Load the Galton height data from the HistData
library.
data(GaltonFamilies)
str(GaltonFamilies)
## 'data.frame': 934 obs. of 8 variables:
## $ family : Factor w/ 205 levels "001","002","003",..: 1 1 1 1 2 2 2 2 3 3 ...
## $ father : num 78.5 78.5 78.5 78.5 75.5 75.5 75.5 75.5 75 75 ...
## $ mother : num 67 67 67 67 66.5 66.5 66.5 66.5 64 64 ...
## $ midparentHeight: num 75.4 75.4 75.4 75.4 73.7 ...
## $ children : int 4 4 4 4 4 4 4 4 2 2 ...
## $ childNum : int 1 2 3 4 1 2 3 4 1 2 ...
## $ gender : Factor w/ 2 levels "female","male": 2 1 1 1 2 2 1 1 2 1 ...
## $ childHeight : num 73.2 69.2 69 69 73.5 72.5 65.5 65.5 71 68 ...

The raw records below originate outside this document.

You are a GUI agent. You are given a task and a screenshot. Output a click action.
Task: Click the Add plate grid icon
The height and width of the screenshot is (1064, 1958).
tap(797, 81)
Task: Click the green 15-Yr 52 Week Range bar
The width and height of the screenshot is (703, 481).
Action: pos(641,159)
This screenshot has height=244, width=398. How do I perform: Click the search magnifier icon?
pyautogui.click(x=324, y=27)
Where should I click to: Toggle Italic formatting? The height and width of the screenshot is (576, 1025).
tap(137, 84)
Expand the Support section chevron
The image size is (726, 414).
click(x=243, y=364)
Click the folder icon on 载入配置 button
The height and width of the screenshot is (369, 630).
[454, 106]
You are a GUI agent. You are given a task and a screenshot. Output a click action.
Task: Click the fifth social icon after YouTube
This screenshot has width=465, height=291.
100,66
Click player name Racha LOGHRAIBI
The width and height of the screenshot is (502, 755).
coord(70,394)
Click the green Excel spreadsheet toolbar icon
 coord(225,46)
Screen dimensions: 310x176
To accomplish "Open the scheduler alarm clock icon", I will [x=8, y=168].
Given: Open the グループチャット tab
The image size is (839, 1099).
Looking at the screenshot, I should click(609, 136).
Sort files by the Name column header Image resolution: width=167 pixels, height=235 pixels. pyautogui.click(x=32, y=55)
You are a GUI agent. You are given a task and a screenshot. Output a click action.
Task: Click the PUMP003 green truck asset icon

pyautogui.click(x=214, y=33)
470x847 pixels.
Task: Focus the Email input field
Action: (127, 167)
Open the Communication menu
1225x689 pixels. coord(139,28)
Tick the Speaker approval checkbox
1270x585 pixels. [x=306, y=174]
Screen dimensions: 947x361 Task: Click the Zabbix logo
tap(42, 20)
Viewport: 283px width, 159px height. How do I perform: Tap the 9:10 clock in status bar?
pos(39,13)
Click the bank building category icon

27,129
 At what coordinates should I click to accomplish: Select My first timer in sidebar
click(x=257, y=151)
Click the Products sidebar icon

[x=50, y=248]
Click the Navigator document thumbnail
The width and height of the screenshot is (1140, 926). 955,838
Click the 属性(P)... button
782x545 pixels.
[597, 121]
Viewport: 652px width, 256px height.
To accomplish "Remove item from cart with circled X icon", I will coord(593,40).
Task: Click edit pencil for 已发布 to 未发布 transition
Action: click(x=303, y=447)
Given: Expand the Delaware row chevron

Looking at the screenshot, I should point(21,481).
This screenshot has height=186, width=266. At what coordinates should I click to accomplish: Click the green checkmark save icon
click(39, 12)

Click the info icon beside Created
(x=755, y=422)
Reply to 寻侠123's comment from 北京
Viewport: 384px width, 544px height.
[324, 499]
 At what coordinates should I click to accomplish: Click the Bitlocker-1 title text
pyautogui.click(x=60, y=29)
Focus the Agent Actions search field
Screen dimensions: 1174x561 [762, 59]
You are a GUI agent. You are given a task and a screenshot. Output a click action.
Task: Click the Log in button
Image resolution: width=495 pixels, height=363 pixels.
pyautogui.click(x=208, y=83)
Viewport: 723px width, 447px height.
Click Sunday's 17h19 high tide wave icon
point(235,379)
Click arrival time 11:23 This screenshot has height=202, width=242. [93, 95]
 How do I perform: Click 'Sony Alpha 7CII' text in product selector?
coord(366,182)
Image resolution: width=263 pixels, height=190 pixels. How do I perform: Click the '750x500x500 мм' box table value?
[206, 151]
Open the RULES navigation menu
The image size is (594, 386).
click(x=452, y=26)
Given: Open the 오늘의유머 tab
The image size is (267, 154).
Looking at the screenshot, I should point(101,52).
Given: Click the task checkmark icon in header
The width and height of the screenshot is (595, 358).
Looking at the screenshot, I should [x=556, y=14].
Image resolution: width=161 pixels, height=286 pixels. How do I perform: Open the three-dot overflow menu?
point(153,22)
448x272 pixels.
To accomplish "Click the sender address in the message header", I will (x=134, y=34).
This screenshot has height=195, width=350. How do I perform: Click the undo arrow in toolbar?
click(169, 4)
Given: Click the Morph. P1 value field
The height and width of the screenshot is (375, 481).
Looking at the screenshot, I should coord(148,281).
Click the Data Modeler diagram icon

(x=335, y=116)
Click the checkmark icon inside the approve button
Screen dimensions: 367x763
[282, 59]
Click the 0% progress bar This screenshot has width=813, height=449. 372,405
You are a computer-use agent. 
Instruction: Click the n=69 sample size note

Reproduce Fig 2 in Hanley (2004).
scatterplot(childHeight ~ midparentHeight | gender, data=GaltonFamilies,
ellipse=TRUE, levels=0.68, legend.coords=list(x=64, y=78))
Data exploration
nrow(GaltonFamilies)
## [1] 934
length(unique(GaltonFamilies$family))
## [1] 205
summary(GaltonFamilies$children)
## Min. 1st Qu. Median Mean 3rd Qu. Max.
## 1.000 4.000 6.000 6.171 8.000 15.000
table(GaltonFamilies$gender)
##
## female male
## 453 481
summary(GaltonFamilies$childHeight)
## Min. 1st Qu. Median Mean 3rd Qu. Max.
## 56.00 64.00 66.50 66.75 69.70 79.00
sd(GaltonFamilies$father)
## [1] 2.476479
sd(GaltonFamilies$mother)
## [1] 2.290886
ggplot(GaltonFamilies, aes(x=gender, y=childHeight, fill=gender)) + geom_violin() + theme_bw()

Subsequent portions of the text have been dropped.